PROBLEM TO SOLVE:
In the material below, transcribe every line from the first through the line holding "ثقافة وفنون (359, 170)", exactly, and stop after that line.

──────── THE RECORDS ────────

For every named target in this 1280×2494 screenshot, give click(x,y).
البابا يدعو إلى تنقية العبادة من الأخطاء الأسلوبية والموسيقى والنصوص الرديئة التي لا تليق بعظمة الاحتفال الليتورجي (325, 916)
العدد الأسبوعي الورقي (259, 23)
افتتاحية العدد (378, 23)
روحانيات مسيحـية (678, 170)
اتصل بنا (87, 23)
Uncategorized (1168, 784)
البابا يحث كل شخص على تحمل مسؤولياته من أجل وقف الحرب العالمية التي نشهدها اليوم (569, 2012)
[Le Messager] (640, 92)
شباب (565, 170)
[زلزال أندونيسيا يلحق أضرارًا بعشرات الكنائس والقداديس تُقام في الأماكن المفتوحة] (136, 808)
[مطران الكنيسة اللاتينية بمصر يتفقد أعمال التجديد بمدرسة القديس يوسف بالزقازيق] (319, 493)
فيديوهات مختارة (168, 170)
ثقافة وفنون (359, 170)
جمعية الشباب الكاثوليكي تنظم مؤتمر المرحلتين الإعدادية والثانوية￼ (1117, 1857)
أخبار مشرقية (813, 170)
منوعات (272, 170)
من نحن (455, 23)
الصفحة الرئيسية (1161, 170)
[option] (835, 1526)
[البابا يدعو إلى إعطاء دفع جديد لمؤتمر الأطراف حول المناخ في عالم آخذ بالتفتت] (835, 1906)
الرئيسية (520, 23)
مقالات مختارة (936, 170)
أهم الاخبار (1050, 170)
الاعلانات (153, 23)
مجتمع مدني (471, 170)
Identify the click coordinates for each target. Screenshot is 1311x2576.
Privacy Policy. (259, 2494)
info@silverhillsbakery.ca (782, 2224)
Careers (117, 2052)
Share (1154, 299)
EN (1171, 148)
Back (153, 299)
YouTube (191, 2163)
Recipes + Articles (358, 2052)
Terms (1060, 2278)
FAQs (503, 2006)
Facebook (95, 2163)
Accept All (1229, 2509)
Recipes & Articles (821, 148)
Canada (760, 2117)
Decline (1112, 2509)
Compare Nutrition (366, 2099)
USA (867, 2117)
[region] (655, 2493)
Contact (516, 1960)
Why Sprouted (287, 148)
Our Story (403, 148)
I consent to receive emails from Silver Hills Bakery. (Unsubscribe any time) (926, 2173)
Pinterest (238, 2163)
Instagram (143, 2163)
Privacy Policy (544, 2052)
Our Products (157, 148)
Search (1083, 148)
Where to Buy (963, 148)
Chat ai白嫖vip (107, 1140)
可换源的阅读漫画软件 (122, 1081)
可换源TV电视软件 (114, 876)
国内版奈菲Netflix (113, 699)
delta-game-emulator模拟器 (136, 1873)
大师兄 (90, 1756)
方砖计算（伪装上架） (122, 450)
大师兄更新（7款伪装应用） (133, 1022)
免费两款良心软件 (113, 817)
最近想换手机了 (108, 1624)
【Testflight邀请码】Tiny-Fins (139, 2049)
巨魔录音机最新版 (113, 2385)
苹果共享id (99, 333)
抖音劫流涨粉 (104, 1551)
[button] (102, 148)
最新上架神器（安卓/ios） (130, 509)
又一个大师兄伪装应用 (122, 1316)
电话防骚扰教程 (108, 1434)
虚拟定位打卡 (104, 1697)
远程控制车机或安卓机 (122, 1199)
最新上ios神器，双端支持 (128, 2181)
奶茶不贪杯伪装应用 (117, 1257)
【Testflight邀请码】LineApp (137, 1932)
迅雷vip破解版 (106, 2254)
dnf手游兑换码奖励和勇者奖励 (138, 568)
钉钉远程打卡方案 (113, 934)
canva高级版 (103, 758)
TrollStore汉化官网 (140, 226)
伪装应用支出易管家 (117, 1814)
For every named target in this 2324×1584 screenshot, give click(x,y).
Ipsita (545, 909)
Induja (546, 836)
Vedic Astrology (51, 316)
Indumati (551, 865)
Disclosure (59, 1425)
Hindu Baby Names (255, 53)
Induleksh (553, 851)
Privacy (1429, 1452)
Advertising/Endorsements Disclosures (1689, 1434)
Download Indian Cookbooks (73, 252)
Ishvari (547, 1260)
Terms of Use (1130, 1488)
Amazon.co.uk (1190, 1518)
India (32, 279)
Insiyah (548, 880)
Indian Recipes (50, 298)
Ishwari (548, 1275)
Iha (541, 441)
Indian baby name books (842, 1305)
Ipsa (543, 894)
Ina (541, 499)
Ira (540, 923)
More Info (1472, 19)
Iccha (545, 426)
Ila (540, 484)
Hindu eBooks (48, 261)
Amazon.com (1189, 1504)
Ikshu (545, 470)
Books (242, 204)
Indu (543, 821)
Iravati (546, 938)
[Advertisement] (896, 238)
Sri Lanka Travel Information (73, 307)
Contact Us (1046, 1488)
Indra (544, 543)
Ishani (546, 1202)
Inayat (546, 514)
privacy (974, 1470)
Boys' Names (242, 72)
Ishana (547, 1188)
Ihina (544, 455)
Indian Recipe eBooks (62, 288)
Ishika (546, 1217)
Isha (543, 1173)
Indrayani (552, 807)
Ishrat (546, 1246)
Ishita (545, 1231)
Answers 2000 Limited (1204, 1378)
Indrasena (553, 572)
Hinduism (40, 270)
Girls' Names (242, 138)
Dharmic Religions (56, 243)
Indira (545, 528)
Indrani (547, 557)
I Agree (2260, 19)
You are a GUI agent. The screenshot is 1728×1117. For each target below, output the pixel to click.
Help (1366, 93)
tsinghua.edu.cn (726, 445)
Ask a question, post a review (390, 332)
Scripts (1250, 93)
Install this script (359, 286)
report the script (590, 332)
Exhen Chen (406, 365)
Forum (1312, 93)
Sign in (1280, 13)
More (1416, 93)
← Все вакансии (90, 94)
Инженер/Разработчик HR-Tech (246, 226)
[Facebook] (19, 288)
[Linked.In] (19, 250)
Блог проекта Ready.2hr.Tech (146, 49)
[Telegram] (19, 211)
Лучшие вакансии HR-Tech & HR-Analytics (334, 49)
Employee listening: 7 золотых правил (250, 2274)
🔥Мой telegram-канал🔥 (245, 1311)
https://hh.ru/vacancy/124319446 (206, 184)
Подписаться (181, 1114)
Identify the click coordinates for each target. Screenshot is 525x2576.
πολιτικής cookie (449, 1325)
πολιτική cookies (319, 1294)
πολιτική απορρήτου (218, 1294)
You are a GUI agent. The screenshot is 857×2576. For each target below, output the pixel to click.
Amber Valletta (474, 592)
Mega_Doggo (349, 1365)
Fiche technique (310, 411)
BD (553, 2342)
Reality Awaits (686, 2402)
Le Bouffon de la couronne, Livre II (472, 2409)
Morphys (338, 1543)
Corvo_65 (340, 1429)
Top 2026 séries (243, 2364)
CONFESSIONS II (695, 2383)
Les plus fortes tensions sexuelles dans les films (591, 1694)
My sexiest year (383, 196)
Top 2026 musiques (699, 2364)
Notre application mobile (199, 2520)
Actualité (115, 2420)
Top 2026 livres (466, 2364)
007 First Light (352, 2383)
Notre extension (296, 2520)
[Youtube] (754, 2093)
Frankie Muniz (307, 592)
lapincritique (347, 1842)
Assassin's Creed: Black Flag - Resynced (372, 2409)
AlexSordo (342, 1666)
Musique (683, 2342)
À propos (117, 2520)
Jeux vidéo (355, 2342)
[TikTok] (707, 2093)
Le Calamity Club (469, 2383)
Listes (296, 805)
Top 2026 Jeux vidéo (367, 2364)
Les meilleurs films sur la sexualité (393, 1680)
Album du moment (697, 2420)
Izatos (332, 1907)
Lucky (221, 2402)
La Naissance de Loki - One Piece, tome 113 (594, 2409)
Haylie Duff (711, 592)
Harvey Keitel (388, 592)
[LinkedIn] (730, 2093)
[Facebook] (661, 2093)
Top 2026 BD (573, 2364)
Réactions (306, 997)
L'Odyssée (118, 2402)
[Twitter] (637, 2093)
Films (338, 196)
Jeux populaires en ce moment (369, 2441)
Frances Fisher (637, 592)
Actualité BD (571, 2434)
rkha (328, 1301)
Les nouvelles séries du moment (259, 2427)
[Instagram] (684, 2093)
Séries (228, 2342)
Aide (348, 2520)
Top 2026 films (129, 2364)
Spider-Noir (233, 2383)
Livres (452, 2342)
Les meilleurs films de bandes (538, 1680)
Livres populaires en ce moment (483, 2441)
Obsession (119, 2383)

────────

TASK SOLUTION:
For every named target in this 1280×2494 screenshot, give click(x,y).
البابا يدعو إلى تنقية العبادة من الأخطاء الأسلوبية والموسيقى والنصوص الرديئة التي لا تليق بعظمة الاحتفال الليتورجي (325, 916)
العدد الأسبوعي الورقي (259, 23)
افتتاحية العدد (378, 23)
روحانيات مسيحـية (678, 170)
اتصل بنا (87, 23)
Uncategorized (1168, 784)
البابا يحث كل شخص على تحمل مسؤولياته من أجل وقف الحرب العالمية التي نشهدها اليوم (569, 2012)
[Le Messager] (640, 92)
شباب (565, 170)
[زلزال أندونيسيا يلحق أضرارًا بعشرات الكنائس والقداديس تُقام في الأماكن المفتوحة] (136, 808)
[مطران الكنيسة اللاتينية بمصر يتفقد أعمال التجديد بمدرسة القديس يوسف بالزقازيق] (319, 493)
فيديوهات مختارة (168, 170)
ثقافة وفنون (359, 170)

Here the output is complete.